Le cliché est pris au pied du monument du Lion de Judah, à Addis-Abeba, la capitale éthiopienne. Au premier plan, Bob Marley, vêtu d’une veste vert-jaune-rouge, ses dreadlocks cachées sous un de ces grands bonnets qu’affectionnent les rastas. Derrière lui, posée en hauteur sur son socle, la statue du lion coiffé d’une couronne et tenant un sceptre dans sa patte avant-gauche. L’image, pleine de sens, est un concentré de la symbolique du reggae. Et l’une des rares photos qui témoignent du séjour de la star jamaïcaine en Éthiopie en novembre 1978.

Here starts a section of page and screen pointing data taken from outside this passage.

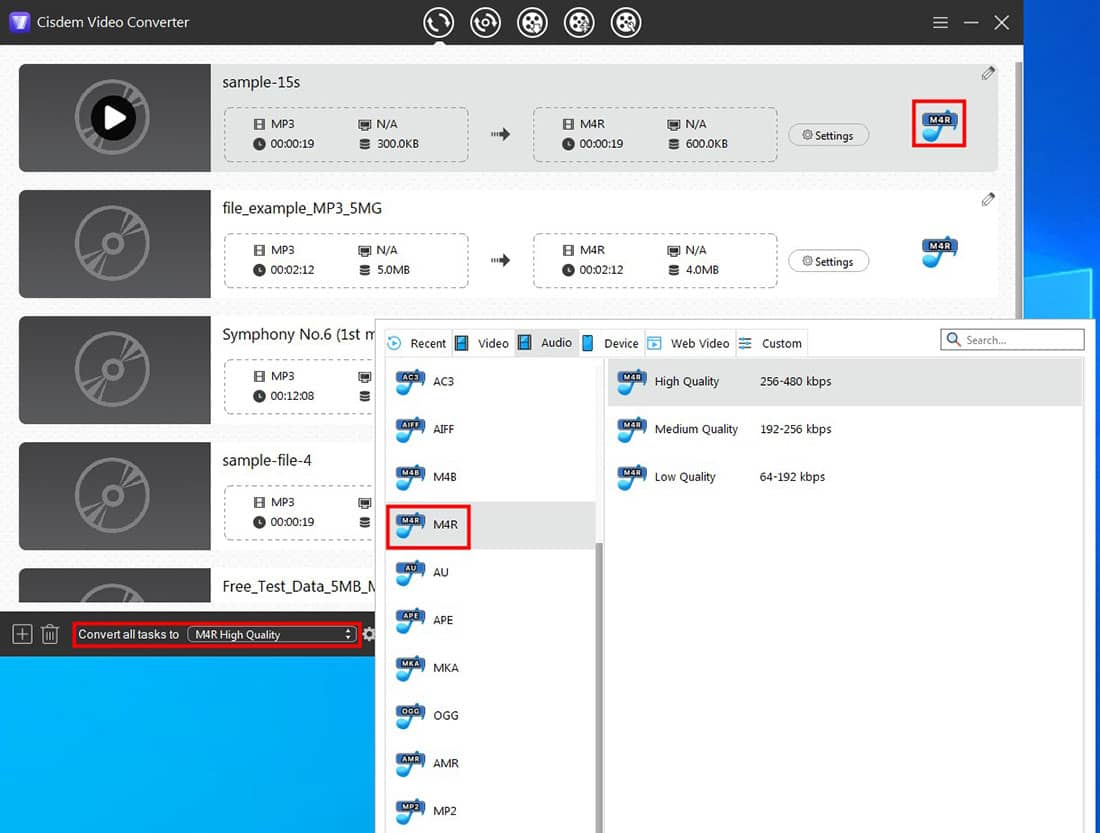Click M4R format icon for file_example_MP3_5MG
This screenshot has height=833, width=1100.
click(939, 251)
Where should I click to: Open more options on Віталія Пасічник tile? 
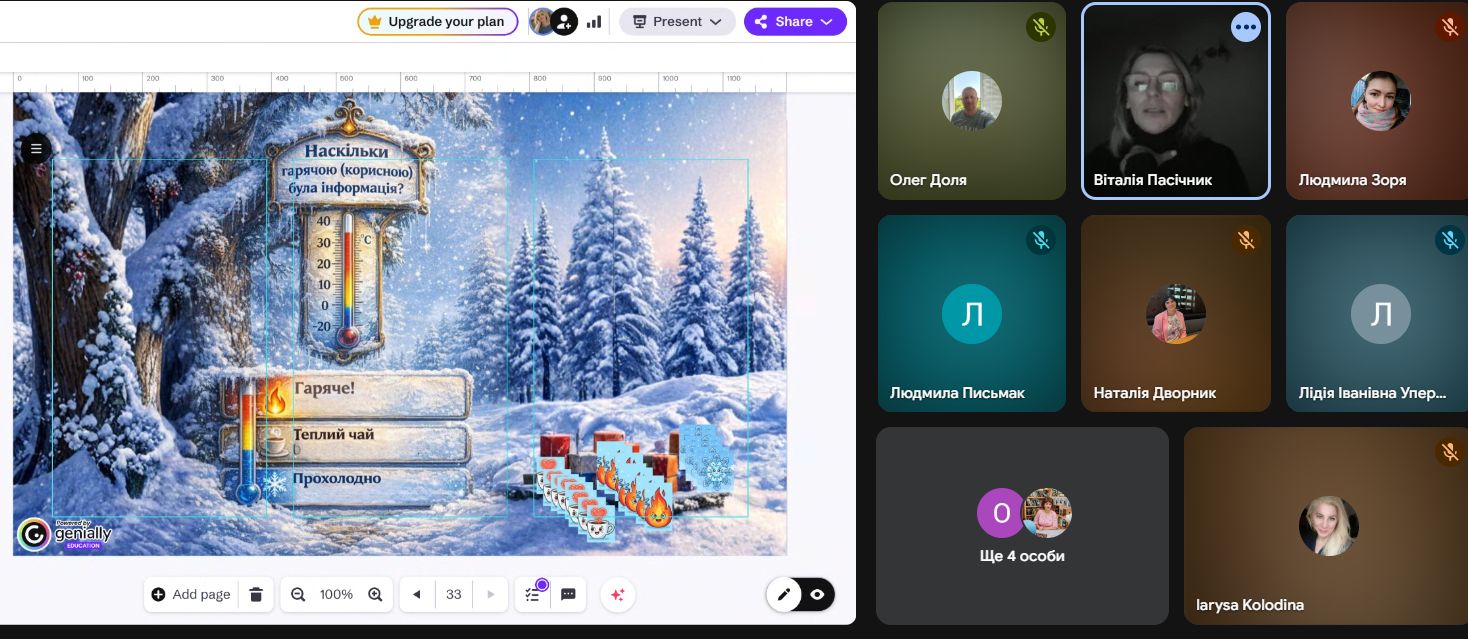point(1245,27)
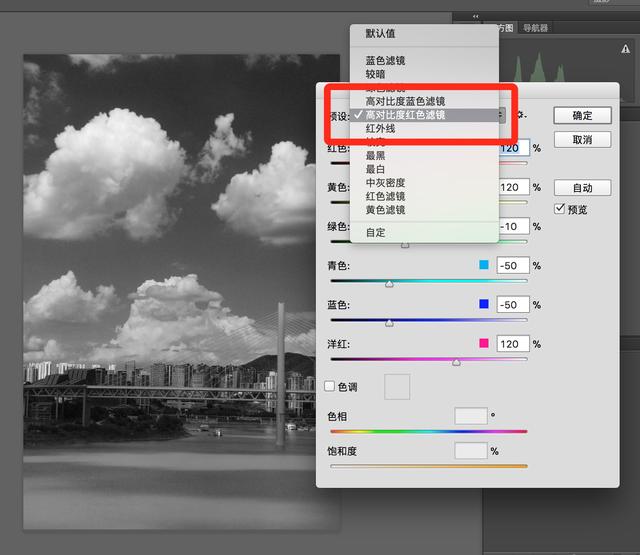Viewport: 640px width, 555px height.
Task: Enable the 色调 tint checkbox
Action: [331, 386]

Lui qui faisait alors l’objet d’une médiatisation à la hauteur de son succès international avait effectué le déplacement en toute discrétion, avec l’intention de vivre pleinement sur le plan intérieur ce moment espéré de longue date : son premier séjour en Afrique, la terre promise au cœur de la pensée rasta, celle d’où viennent ses ancêtres déportés au temps de l’esclavage. Un pèlerinage, au pays de l’empereur Haïlé Sélassié, aussi appelé Ras Tafari, personnage clé du mouvement rasta conceptualisé comme le rédempteur du peuple noir. Souvent, le portrait du « Roi des rois » est accroché en fond de scène durant les concerts des Wailers qui semblent jouer sous sa protection.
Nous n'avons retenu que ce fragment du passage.